Collins battles on two fronts

Judith Collins.
Judith Collins.
Justice Minister Judith Collins was under pressure on two fronts yesterday, facing further questions over both the Oravida conflict-of-interest saga and widespread fresh privacy issues in her ACC portfolio.

However, a determined Ms Collins last night told the Herald she was confident Prime Minister John Key would continue to back her and that her place in Cabinet was safe.

It emerged this week that Oravida, the company she, her family and the National Party have close links with, formally requested assistance from ministers in overcoming obstacles to its milk exports to China after the Fonterra botulism scare last year.

Amid revelations that ACC was handing thousands of clients' case details to recruitment agencies, Ms Collins was also pushed to identify the senior Chinese border control official she and her friend and Oravida boss Stone Shi dined with in Beijing in October during her ministerial visit just weeks after the company made the request.

In the House, Labour MP Grant Robertson asked her whether the official worked for China's Administration of Quality Supervision, Inspection and Quarantine (AQSIQ). The agency last year left thousands of tonnes of New Zealand meat exports sitting on Chinese wharves through a paperwork problem. The Opposition claims that Ms Collins' dinner with the border control official was intended to help Oravida get its milk into China.

However, Ms Collins, who denies Oravida's milk imports were discussed at the meeting, once again said it was "a private dinner for which I do not have ministerial responsibility".

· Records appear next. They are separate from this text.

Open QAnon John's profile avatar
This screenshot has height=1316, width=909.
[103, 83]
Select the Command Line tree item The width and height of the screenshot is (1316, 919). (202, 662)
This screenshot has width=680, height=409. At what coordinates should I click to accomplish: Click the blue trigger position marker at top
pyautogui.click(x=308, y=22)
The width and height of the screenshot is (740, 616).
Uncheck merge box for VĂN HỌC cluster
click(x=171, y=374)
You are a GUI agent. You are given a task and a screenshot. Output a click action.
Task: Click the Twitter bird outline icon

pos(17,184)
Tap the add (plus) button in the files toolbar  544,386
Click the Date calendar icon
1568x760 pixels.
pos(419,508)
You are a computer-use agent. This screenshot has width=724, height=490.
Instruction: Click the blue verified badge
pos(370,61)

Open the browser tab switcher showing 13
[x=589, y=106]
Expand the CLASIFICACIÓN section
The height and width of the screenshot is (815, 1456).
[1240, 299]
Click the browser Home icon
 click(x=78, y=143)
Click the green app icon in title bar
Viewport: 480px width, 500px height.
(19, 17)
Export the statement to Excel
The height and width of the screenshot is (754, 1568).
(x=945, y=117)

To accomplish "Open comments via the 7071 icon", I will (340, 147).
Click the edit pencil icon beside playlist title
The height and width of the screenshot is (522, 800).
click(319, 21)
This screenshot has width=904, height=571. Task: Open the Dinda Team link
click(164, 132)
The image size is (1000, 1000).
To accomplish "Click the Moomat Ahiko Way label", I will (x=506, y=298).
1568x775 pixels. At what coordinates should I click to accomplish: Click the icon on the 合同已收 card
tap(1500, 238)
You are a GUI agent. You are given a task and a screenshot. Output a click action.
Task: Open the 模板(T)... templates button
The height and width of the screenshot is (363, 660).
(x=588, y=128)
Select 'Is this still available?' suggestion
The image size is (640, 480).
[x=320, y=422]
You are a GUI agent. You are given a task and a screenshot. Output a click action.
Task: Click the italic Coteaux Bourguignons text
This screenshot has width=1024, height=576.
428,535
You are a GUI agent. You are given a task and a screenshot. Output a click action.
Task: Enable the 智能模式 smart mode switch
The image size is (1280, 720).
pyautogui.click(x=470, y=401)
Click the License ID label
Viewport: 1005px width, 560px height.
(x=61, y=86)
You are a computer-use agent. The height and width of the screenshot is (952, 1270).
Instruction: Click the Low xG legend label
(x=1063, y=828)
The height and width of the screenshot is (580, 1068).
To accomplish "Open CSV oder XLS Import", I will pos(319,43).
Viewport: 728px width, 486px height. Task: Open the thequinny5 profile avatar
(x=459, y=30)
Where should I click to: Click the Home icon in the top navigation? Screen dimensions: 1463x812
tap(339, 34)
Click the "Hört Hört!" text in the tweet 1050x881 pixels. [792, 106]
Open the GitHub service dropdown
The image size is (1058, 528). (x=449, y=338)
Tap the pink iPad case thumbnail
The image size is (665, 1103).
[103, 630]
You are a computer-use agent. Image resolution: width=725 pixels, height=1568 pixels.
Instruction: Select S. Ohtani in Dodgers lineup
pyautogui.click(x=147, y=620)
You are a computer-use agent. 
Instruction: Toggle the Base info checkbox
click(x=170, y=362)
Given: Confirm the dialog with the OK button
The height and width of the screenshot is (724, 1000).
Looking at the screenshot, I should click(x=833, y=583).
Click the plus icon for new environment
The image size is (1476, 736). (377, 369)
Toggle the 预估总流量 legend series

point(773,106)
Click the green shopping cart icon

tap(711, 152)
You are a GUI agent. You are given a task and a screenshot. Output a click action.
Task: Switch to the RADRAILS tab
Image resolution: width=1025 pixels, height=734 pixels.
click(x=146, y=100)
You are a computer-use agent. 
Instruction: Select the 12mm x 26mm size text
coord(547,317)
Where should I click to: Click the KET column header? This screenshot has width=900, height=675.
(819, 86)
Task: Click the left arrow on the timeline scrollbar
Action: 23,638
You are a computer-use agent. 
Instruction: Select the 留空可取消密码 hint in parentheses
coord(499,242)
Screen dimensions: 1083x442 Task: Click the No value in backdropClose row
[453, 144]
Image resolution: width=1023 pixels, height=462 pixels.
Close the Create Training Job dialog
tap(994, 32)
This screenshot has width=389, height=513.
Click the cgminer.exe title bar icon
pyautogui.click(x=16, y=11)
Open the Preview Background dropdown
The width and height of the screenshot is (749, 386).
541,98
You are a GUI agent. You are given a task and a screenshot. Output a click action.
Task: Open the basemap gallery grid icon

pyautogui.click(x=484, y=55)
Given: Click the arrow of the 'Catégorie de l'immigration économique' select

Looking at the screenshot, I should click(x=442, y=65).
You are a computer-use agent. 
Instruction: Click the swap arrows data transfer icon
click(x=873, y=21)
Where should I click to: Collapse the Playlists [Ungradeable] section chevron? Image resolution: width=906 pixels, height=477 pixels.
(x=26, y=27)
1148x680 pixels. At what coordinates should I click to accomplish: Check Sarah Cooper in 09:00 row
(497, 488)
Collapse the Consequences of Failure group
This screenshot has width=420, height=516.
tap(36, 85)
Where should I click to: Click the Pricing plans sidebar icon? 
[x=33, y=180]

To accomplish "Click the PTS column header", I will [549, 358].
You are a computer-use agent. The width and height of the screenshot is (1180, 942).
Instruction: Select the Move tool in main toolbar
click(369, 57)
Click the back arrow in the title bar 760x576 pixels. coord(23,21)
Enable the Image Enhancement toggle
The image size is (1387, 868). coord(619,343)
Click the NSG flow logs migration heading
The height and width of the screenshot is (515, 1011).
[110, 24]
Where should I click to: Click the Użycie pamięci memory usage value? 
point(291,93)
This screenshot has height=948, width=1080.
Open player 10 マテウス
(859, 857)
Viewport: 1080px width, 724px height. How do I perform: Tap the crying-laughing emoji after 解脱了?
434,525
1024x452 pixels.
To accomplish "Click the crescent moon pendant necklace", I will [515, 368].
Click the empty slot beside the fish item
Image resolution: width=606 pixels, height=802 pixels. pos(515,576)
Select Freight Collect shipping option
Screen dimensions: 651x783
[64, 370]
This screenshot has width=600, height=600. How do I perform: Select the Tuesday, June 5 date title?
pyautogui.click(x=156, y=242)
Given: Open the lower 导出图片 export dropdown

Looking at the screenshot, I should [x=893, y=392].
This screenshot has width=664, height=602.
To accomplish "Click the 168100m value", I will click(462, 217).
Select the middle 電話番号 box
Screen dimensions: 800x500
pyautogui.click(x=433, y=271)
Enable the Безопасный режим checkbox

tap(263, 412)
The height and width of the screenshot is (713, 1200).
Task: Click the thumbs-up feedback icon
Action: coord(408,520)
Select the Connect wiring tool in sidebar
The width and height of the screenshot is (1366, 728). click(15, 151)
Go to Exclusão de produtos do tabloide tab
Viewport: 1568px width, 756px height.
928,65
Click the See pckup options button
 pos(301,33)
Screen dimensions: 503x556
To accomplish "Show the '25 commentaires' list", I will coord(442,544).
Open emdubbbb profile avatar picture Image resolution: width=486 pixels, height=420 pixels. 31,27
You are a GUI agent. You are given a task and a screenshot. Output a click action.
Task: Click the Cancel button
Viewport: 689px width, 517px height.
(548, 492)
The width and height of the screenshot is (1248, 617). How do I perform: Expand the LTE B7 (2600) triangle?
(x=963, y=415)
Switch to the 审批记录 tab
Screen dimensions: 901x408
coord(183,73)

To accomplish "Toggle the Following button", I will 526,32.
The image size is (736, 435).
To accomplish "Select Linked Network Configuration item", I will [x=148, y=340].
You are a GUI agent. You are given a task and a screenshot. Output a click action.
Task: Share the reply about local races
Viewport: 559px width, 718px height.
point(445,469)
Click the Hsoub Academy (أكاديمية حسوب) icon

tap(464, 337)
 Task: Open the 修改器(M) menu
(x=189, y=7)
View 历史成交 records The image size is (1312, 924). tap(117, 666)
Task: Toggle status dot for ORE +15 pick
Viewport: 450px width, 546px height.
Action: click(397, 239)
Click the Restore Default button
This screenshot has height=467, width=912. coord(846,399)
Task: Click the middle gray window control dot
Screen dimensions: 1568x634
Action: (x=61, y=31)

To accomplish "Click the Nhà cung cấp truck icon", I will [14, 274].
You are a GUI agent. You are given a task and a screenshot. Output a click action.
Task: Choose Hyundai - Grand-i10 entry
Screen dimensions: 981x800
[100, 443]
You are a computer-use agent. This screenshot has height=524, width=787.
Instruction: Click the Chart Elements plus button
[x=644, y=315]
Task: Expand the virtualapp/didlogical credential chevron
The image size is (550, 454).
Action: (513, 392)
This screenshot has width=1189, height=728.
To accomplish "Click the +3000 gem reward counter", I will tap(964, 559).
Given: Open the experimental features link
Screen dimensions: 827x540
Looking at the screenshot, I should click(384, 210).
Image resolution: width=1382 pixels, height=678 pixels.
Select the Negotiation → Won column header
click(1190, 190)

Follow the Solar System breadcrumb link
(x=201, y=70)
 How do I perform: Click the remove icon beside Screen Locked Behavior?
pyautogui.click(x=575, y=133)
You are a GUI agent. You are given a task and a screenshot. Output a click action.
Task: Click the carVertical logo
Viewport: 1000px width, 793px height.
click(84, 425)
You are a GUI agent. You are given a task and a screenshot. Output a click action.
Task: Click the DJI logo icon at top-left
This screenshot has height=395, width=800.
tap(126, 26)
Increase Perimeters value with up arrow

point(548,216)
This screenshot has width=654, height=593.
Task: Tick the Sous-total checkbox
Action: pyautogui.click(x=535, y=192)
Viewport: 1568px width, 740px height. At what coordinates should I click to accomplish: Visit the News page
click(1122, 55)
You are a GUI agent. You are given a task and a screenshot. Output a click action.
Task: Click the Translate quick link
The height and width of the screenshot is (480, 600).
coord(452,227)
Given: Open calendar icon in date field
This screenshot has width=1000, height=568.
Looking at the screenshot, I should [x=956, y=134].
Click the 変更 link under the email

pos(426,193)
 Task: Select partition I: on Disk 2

Mr Robertson later told the Herald Ms Collins "had the opportunity to rule out that the official at the meeting was from the agency responsible for letting Oravida's goods into China".

"She didn't do that. I think we can make a fairly safe assumption that is exactly where the official was from and that raises the conflict of interest because we know that Oravida were lobbying to try and get their products into China."

But Mr Key said whether the official worked for AQSIQ was "not relevant and that's the advice I've had from the Cabinet Office".

If it was proved that border control issues were discussed at the dinner, "that would be a problem," Mr Key said.

"But I don't think that's going to be the case."

With just another day in Parliament before the Easter weekend which looks likely to rob the Opposition's attacks of momentum, Ms Collins told the Herald: "I have the confidence of the Prime Minister and I have the confidence of the people I work with.

"I am going nowhere."

Ms Collins said she was unaware Oravida was having any problems getting its products into China at the time of the dinner.

That was in spite of her husband David Wong Tung being on Oravida's board and the fact Mr Shi and Oravida's managing director Julia Xu were "close friends".

"My close friends get to see me on rare occasions because I am working most of the time and when I am with my friends we're talking about things that are fun things, not about problems at work."

Her husband had not considered resigning from the company despite taunts from Labour MP Trevor Mallard on Twitter that he would be gone by mid-May. "That's the level of pond life that I'm dealing with in this matter," she said.

Meanwhile, Mr Key confirmed Oravida had received several thousand dollars in taxpayer-funded compensation after the botulism scare. However, the decision to award that compensation was not made by ministers.